De vordering tot het betalen van een boete van een bijna 6,5 miljoen voor het niet (op tijd) afgeven van kentekenbewijzen voor een Porsche en een Ferrari heeft de rechtbank afgewezen.
De curator in het faillissement van Ger Visser vorderde dat de vrouw van Visser ruim 1,3 miljoen euro terug zou betalen aan de boedel. Dit bedrag maakte Visser vlak voor zijn faillissement over aan zijn vrouw. Volgens hen omdat de vrouw van Visser ‘op haar wijze had bijgedragen aan het tijdens het huwelijk opgebouwde vermogen.’
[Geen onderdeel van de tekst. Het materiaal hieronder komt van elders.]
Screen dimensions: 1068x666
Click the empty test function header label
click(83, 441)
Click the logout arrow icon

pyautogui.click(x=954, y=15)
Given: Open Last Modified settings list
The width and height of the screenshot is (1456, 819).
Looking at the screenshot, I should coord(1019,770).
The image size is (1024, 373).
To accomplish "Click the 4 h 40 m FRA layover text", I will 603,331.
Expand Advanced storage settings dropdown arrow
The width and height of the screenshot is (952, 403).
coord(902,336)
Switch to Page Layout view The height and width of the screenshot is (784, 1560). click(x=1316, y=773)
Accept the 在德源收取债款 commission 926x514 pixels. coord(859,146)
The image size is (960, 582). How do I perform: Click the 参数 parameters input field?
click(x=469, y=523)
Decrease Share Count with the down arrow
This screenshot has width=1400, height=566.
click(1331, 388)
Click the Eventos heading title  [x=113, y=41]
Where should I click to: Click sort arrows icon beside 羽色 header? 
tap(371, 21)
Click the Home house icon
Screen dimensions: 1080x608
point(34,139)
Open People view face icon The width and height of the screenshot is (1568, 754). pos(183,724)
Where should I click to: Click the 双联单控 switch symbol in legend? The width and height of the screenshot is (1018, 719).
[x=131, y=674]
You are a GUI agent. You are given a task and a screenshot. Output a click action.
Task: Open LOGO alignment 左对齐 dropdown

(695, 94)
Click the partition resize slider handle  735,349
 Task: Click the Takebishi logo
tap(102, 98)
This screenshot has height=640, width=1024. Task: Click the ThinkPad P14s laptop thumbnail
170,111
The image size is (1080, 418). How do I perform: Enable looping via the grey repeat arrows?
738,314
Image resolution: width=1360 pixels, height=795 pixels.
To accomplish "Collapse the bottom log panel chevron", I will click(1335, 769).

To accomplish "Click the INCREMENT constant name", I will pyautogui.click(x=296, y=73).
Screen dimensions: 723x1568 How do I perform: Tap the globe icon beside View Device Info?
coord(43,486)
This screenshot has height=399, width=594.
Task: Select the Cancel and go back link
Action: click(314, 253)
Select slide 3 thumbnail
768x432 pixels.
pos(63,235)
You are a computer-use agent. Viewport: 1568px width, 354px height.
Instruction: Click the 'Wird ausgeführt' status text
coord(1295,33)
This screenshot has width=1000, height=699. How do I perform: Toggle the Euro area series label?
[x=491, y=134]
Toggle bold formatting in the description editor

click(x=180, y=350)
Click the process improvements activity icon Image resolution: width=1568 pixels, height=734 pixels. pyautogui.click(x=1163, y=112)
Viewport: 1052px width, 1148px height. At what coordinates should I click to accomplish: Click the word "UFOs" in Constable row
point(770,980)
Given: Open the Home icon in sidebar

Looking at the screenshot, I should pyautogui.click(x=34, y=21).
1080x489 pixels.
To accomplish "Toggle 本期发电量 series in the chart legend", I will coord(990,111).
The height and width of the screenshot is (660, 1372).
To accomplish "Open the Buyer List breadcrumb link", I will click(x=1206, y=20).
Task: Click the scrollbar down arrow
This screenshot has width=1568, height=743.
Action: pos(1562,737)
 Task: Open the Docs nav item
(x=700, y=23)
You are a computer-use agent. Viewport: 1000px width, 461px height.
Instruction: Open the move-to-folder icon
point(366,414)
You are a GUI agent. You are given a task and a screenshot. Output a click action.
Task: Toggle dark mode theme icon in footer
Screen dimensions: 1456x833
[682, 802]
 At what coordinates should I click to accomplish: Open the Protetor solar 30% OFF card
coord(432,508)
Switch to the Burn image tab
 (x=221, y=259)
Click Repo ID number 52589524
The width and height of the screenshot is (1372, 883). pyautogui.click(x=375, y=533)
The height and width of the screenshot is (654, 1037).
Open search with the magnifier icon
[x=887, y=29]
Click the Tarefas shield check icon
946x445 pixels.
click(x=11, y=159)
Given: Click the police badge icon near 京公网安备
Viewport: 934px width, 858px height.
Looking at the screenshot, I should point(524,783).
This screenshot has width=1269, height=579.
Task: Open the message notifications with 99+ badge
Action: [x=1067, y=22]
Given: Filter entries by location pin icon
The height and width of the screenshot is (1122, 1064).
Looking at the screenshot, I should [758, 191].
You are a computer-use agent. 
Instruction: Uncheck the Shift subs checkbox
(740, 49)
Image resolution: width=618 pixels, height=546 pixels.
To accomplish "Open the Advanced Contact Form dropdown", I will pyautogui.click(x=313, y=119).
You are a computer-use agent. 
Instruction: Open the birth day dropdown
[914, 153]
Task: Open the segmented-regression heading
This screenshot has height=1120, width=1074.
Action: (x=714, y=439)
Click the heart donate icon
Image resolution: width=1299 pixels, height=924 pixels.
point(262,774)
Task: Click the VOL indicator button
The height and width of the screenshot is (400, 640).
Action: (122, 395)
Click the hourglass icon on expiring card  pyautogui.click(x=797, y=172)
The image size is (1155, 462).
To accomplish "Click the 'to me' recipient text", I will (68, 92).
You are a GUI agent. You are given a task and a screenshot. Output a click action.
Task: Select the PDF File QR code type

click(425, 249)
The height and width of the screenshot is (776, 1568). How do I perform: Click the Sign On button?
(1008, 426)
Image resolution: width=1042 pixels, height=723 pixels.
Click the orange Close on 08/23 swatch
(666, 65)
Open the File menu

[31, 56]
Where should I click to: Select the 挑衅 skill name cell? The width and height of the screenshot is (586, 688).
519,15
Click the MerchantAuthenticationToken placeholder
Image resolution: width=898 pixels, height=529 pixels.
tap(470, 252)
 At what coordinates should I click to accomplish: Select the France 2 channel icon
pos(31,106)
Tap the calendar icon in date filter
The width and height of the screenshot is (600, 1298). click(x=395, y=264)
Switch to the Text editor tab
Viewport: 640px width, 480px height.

Het echtpaar trouwde destijds onder huwelijksvoorwaarden. De hiervoor genoemde afspraak kwam neer op een wijziging van de huwelijksvoorwaarden. Maar die was niet, zoals volgens de wet moet, vastgelegd in een notariële akte.
Het gerechtshof Arnhem-Leeuwarden en de Hoge Raad oordeelden daarom dat de afspraken niet geldig zijn. Dat betekent ook in deze zaak dat de afspraak tussen de bestuurder en zijn echtgenote ongeldig is. Daarom moeten de aan de echtgenote betaalde bedragen terug naar het vermogen van de bestuurder. De rechtbank wijst daarom de gevorderde 1,3 miljoen door de curator van de bestuurder toe.
De goudstaaf die in de vriezer van het echtpaar werd gevonden en de inboedel in die woning vallen ook in het faillissement en gaan ook naar de curator. De echtgenote kon niet aantonen dat de inboedel en de goudstaaf alleen van haar was.
De curator eiste verder dat de stichting een bedrag van 4,5 miljoen euro aan de boedel terugbetaalt. Het ging hier om pensioengelden die door de bestuurder aan de pensioenstichting waren betaald en die bedoeld waren voor de echtgenote.
Omdat ook die betaling was gebaseerd op de niet geldige wijziging van de huwelijksvoorwaarden, moet ook dit bedrag terugbetaald worden aan de curator.